■ MATERIAL TO PROCESS
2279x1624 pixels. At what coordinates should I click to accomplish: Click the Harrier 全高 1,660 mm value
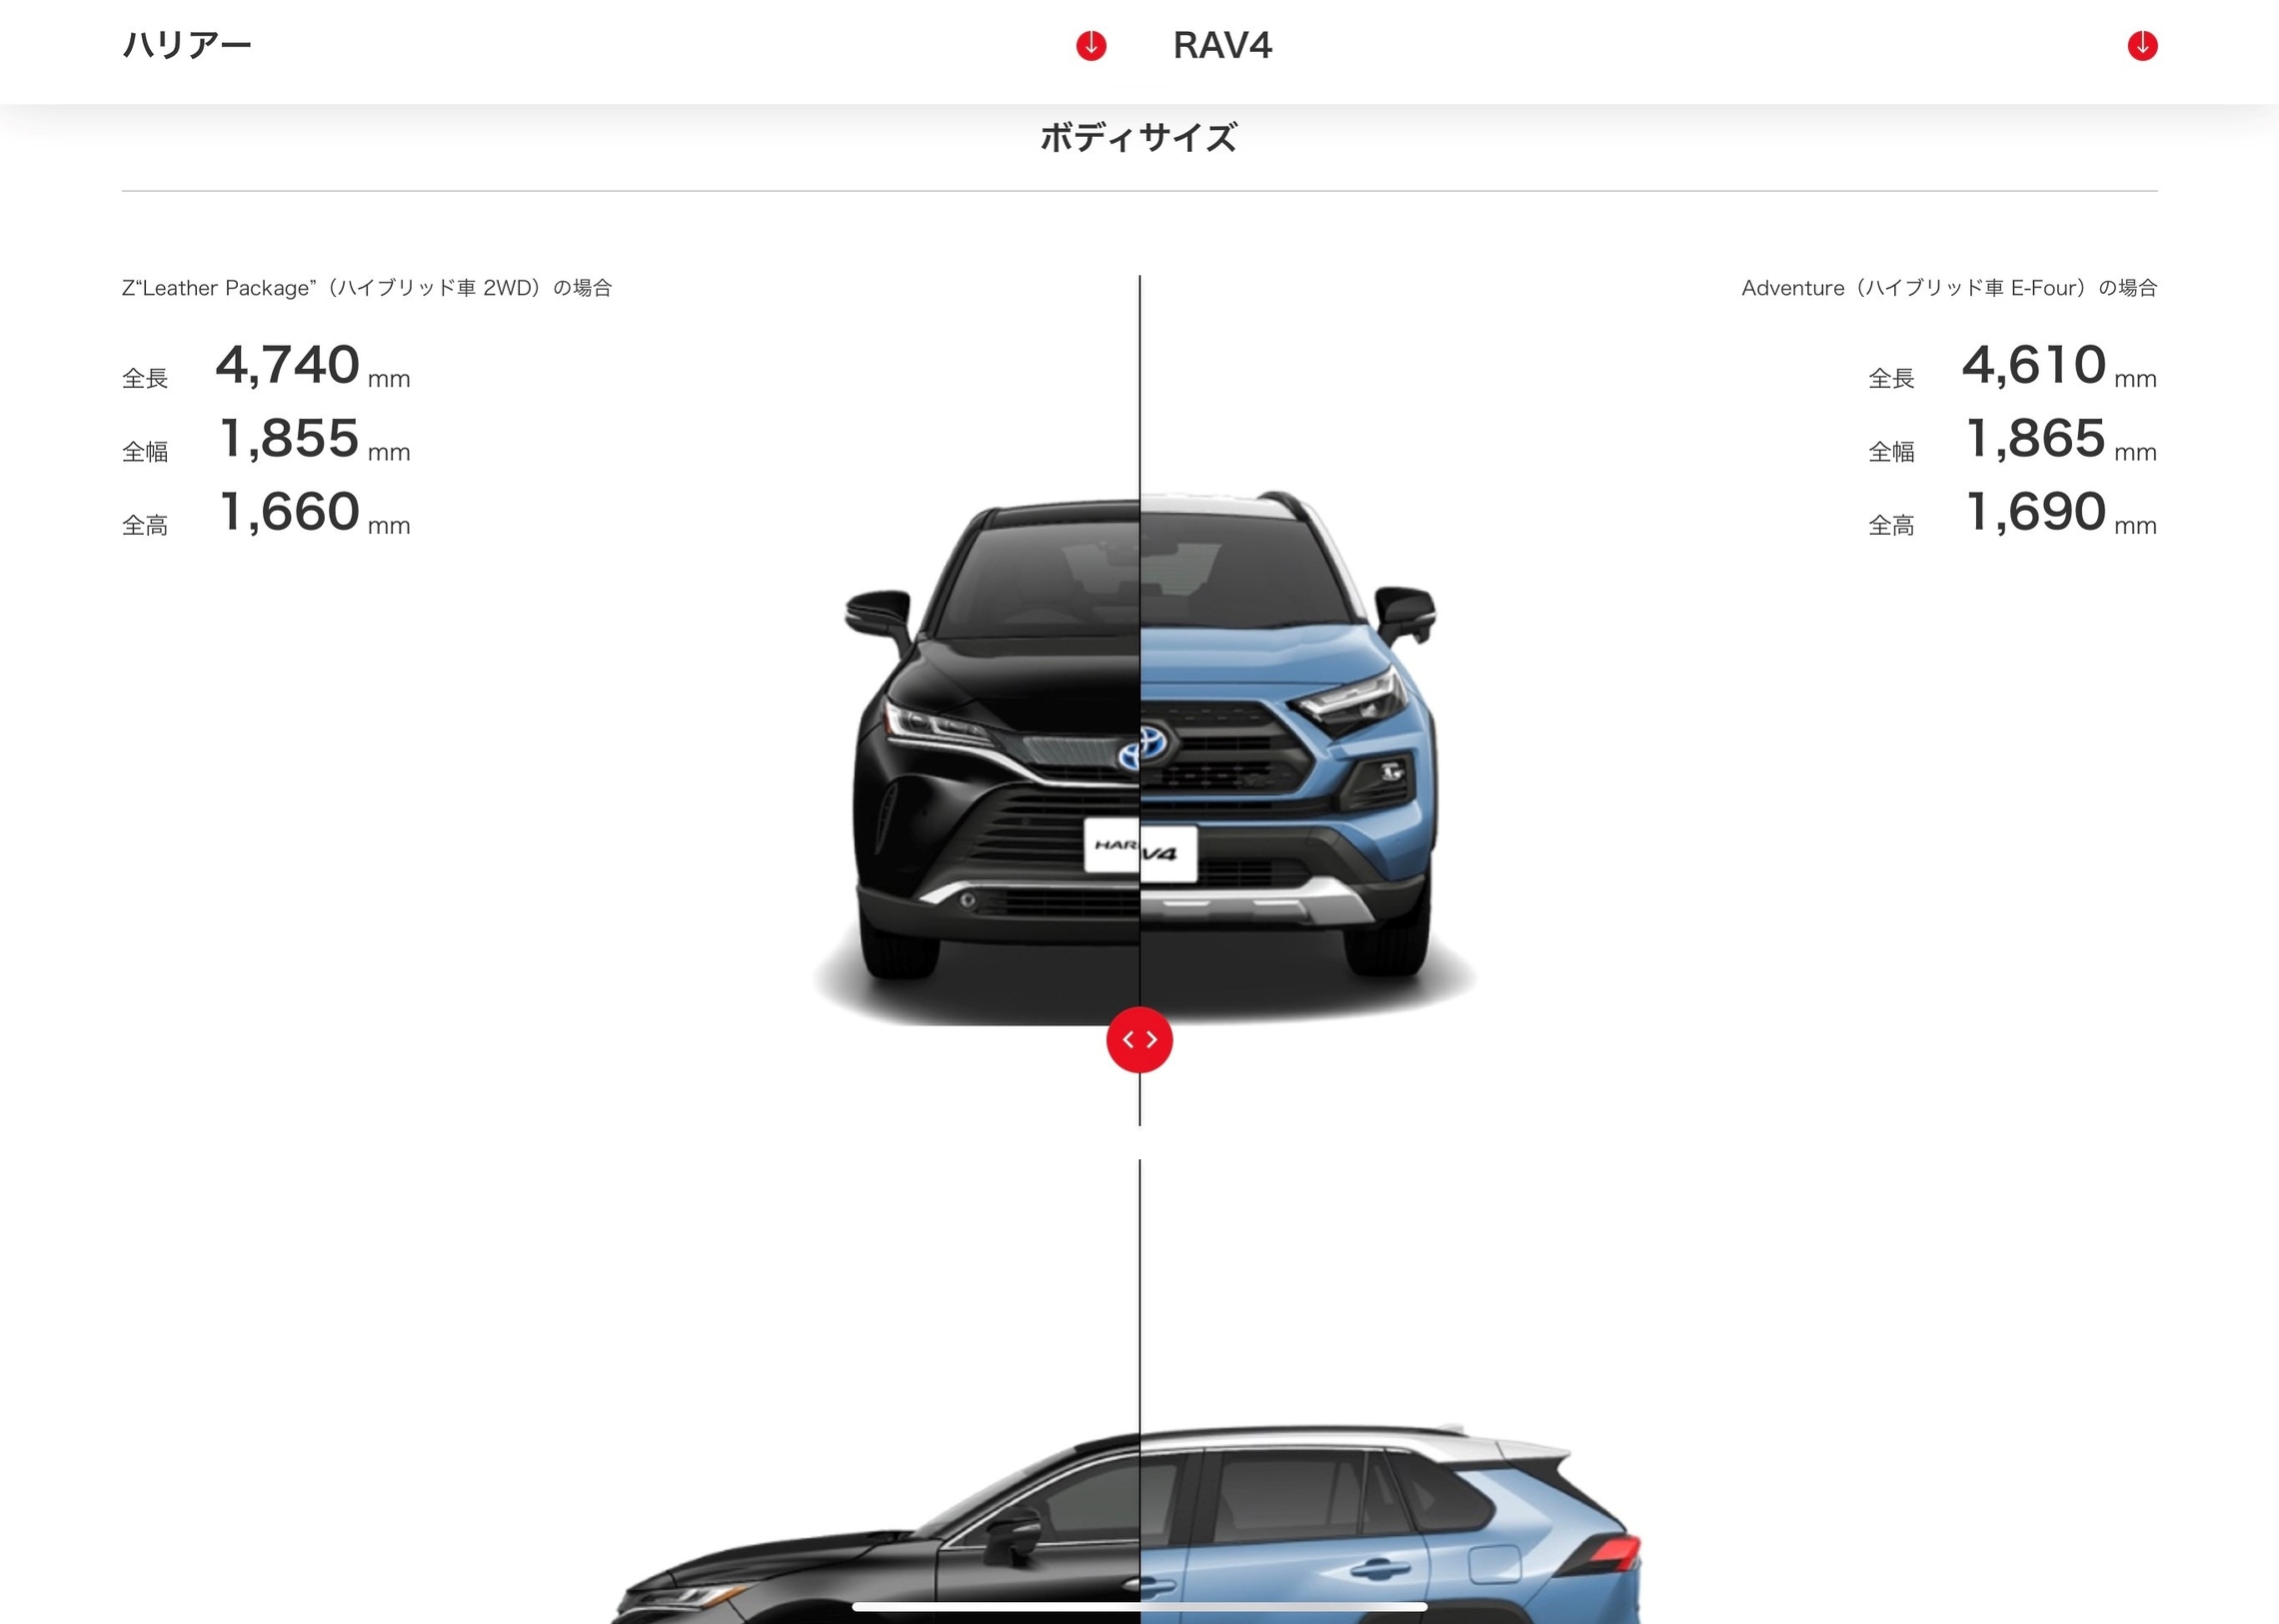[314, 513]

---

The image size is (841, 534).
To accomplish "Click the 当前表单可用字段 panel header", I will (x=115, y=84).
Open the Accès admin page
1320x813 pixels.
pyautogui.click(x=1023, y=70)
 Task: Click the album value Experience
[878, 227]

■ EXERCISE REQUIREMENTS
Return every line above that contains the string "value". The match is case-sensitive.

■ ANSWER TO THIS TASK
2279x1624 pixels. At what coordinates should I click to accomplish: Click the Harrier 全高 1,660 mm value
 Task: Click the album value Experience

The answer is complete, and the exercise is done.